_RECORDS TO PROCESS_:
·····

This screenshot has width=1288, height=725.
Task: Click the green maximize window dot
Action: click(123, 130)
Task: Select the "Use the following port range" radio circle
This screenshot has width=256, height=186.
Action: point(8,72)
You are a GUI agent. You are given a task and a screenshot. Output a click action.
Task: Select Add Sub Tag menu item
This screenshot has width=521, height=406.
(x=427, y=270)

·····

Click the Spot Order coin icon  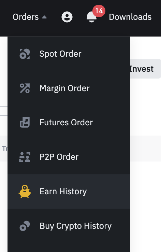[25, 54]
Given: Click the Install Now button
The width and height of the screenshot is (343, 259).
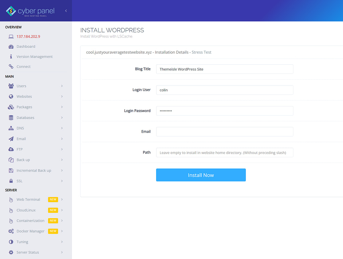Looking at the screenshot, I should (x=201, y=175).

·····

_TASK INSTRUCTIONS_: Only a number is needed here: how many lines of the data include the word "Select"?

_OUTPUT OF THE TASK_: 2